*** Given data
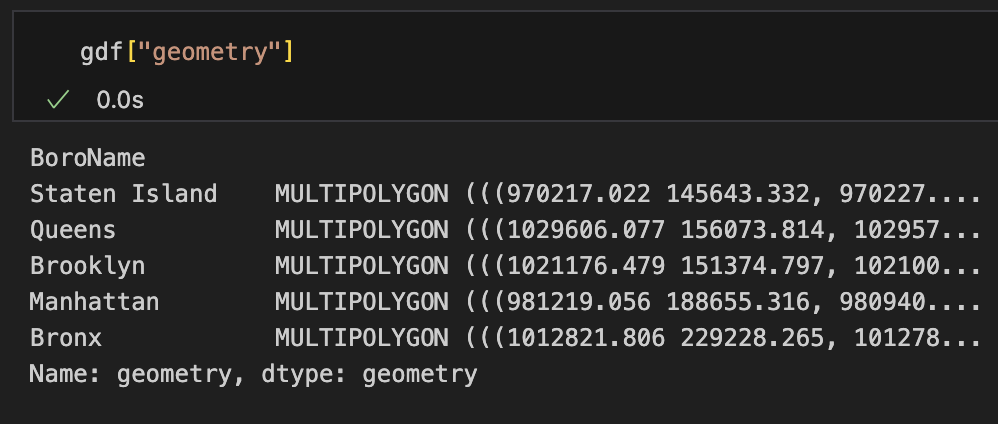
Task: Place cursor on gdf in code cell
Action: (x=98, y=51)
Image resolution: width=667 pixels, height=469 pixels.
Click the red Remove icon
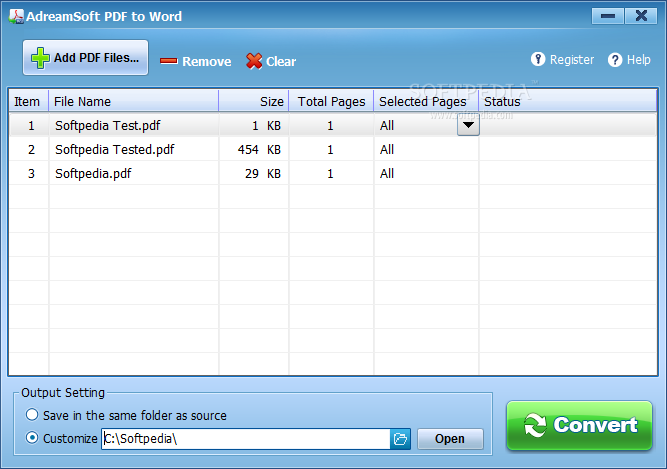(168, 61)
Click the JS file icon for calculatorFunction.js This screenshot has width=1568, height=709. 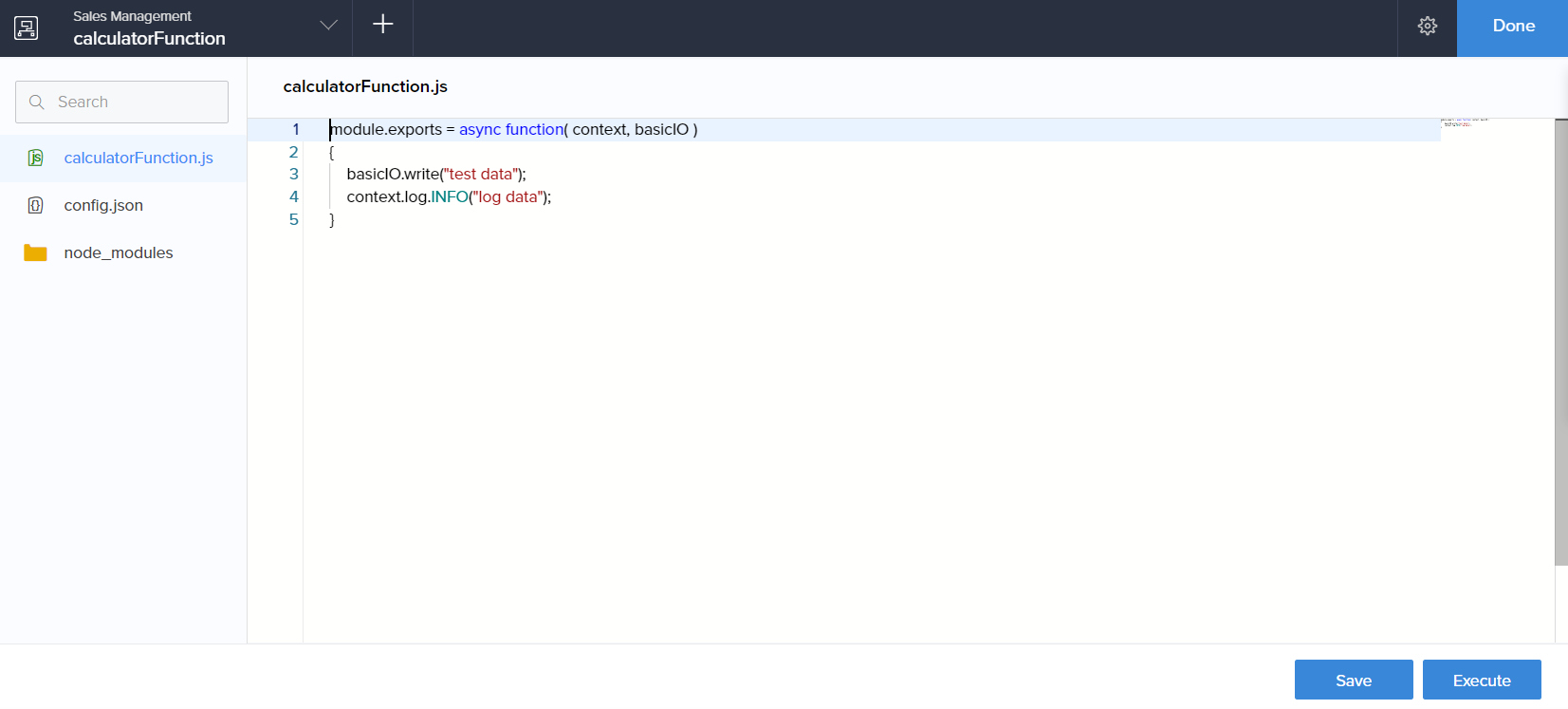[x=36, y=158]
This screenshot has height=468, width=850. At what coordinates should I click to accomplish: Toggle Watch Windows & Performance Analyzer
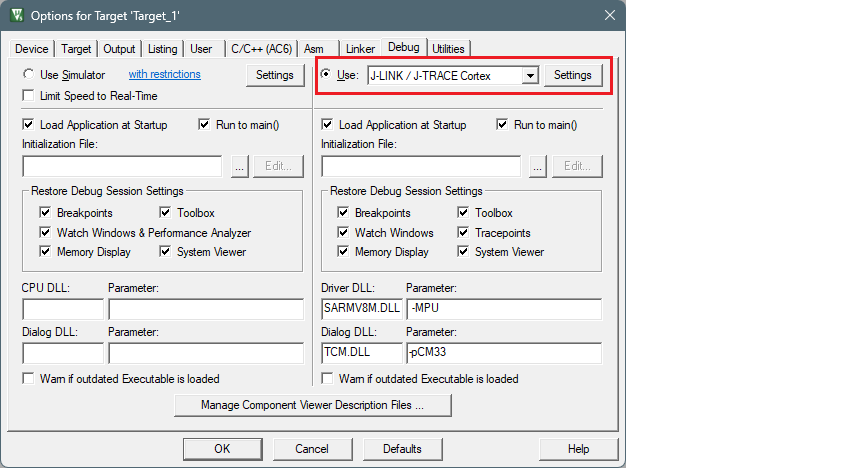[x=45, y=233]
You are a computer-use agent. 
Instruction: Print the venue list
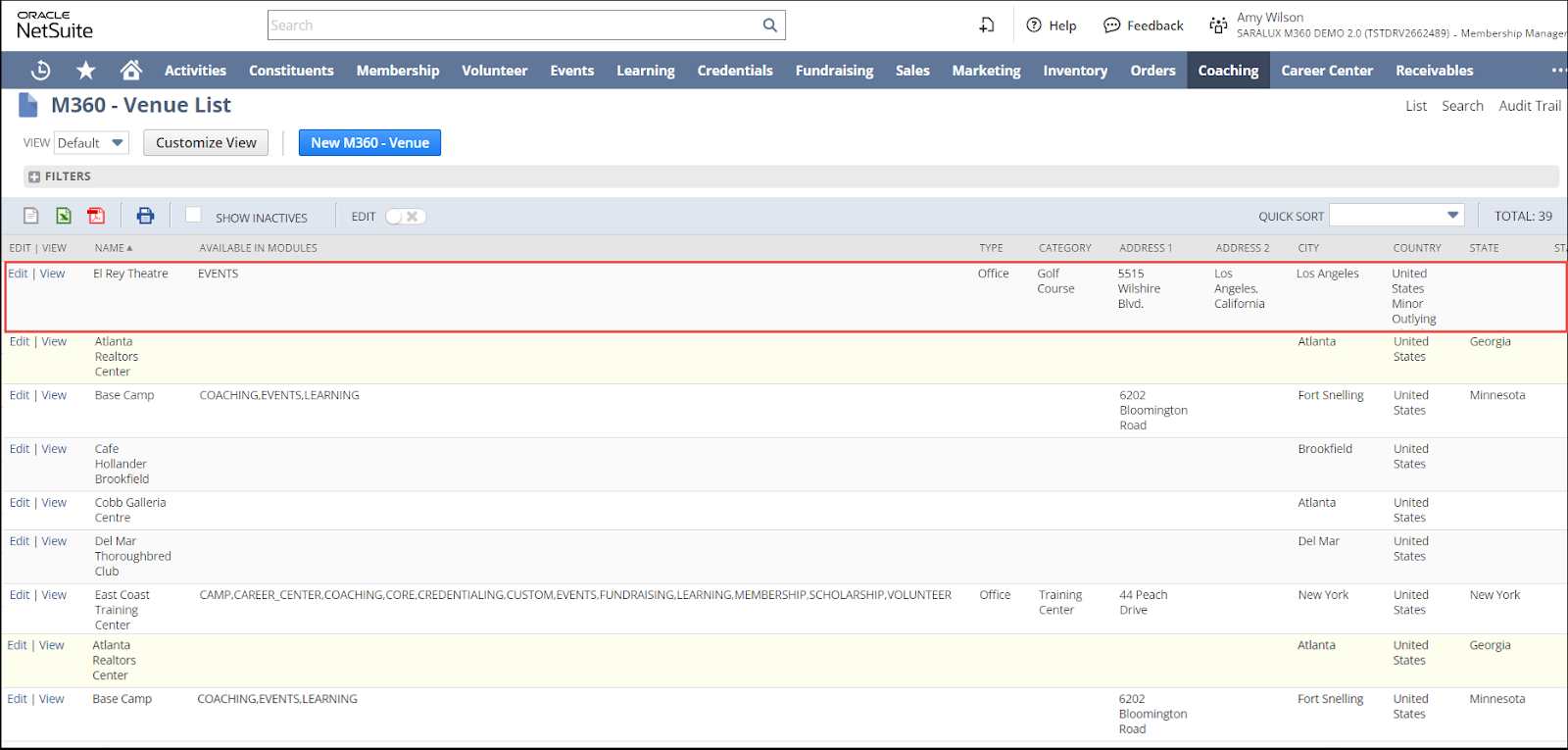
******
- [Prompt]: From the line containing "You are a computer-use agent." through the final line of the records, write out each line exactly, and include no pictures.

- [Answer to this exercise]:
You are a computer-use agent. 
Instruction: Print the venue list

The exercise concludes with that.